Tek-Tips is the largest IT community on the Internet today!

Members share and learn making Tek-Tips Forums the best source of peer-reviewed technical information on the Internet!

  • Congratulations biv343 on being selected by the Tek-Tips community for having the most helpful posts in the forums last week. Way to Go!

HTML Chars in XML

Status
Not open for further replies.

Sarky78

Programmer
Oct 19, 2000
878
GB
Hi guys,

I have got an XML file that has been created using PHP, and I am now trying to read the file back in. The problem is that where I have replaced HTML special characters using htmlspecialchars, when i read this back in I get what appears to be a line break.

So if in the XML document I have got something like this:

Liverpool's Players

When I come to read it back out from the XML document I get:

Liverpool
'
s Players


i'm using the usual XML reading code

$xml_parser = xml_parser_create();
xml_set_element_handler($xml_parser, "startElement", "endElement");
xml_set_character_data_handler($xml_parser, "characterData");
if (!($fp = fopen($file, "r"))) {
die("could not open XML input");
}//if
while ($data = fread($fp, 4096)) {
if (!xml_parse($xml_parser, $data, feof($fp))) {
$ErrorMessage = "An error has occured while importing the XML data.";
$ErrorMessage = $ErrorMessage . "The XML file that was being imported was $file";
}//if
}//while
xml_parser_free($xml_parser);

and this is the code that I am using to output the ThemeName

} else if (($NodeName == 'THEMENAME') && (Trim($data) != '')) {
echo nl2br($data) . &quot;<BR>&quot;;
$ThemeName = AddSlashes($data);

At the moment this is the only one that I am looking at but I am assuming that all of the other elements in the xml document are going to have the same problem. I am using PHP 4.3.1 on a win2k server.

Any helps would be appreciated

Tony
 
Did you try the entity name instead of the single quote "sign"?

The entity name is [tt]&rsquo;[/tt]. Maybe this'll do the trick?!

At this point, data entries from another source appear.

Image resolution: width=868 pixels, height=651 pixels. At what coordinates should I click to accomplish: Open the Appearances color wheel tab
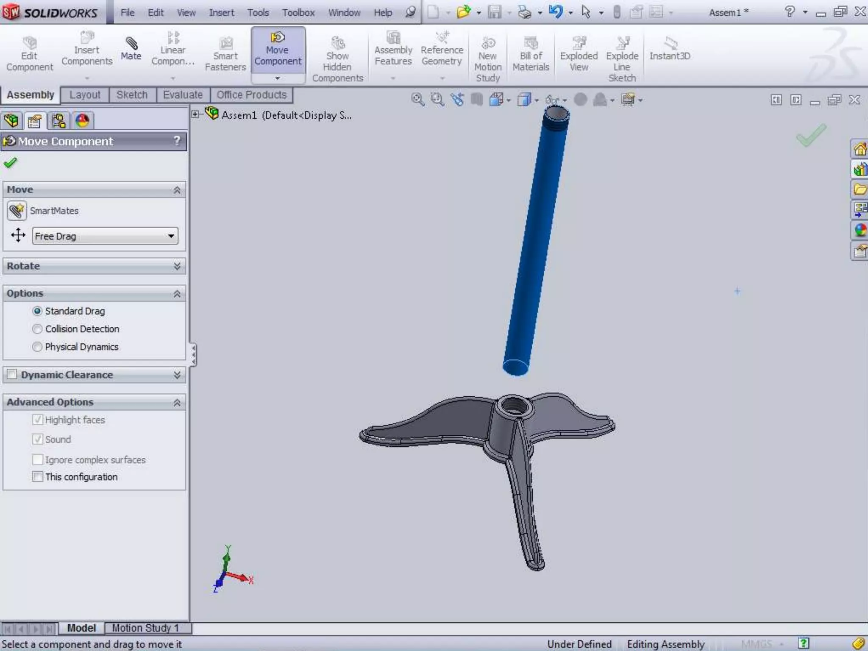(x=82, y=121)

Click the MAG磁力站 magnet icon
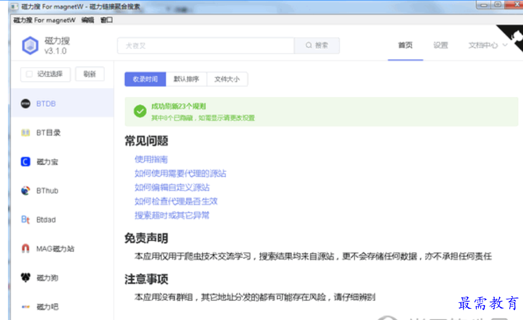[x=26, y=249]
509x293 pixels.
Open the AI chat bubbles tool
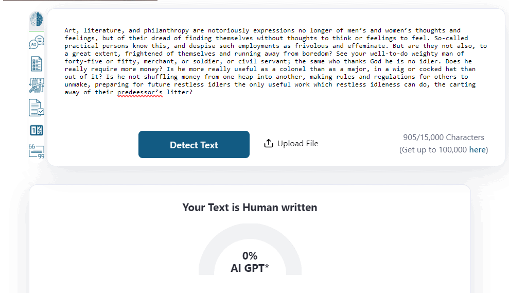tap(37, 42)
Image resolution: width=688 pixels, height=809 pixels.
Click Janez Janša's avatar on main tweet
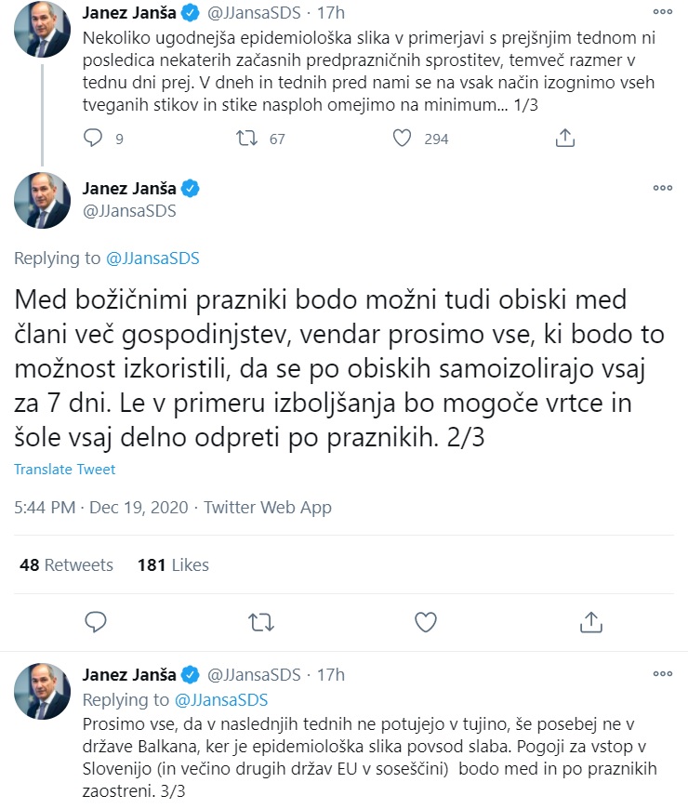pos(42,200)
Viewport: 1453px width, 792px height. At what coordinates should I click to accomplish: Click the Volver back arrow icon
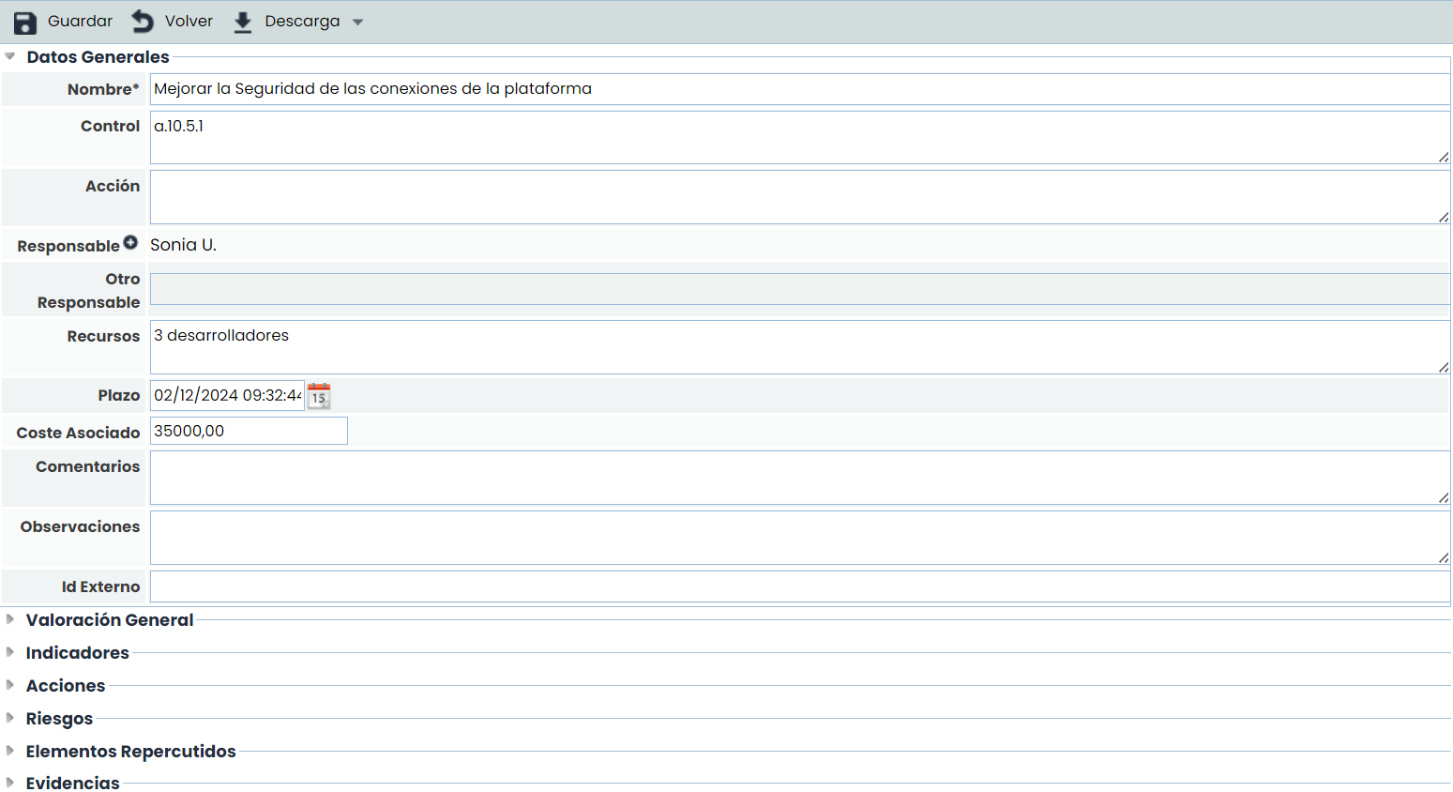click(x=143, y=22)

Or, within PHP, like this :

Code:
$data = htmlentities($data, ENT_QUOTES);

Regards


Jakob
 
I can tell I wasn't clear.

Consider this rdf item:

Code:
<item rdf:about="[URL unfurl="true"]http://www.printondemand.com/MT/archives/004624.html">[/URL]
<title>PrintMedia Conference and Expo in Philly March 7-9</title>
<link>[URL unfurl="true"]http://www.printondemand.com/MT/archives/004624.html</link>[/URL]
<description>Conference to feature &quot;Semantic Technologies Workshop&quot; developed by IDEAlliance on March 9....</description>
<dc:subject>Conferences &amp; Expos</dc:subject>
<dc:date>2005-01-06T12:39:20-08:00</dc:date>
</item>

When I parse this with PHP (I can show you the code, if you like), the Description tag is turned into multiple description tags, breaking at the html entities.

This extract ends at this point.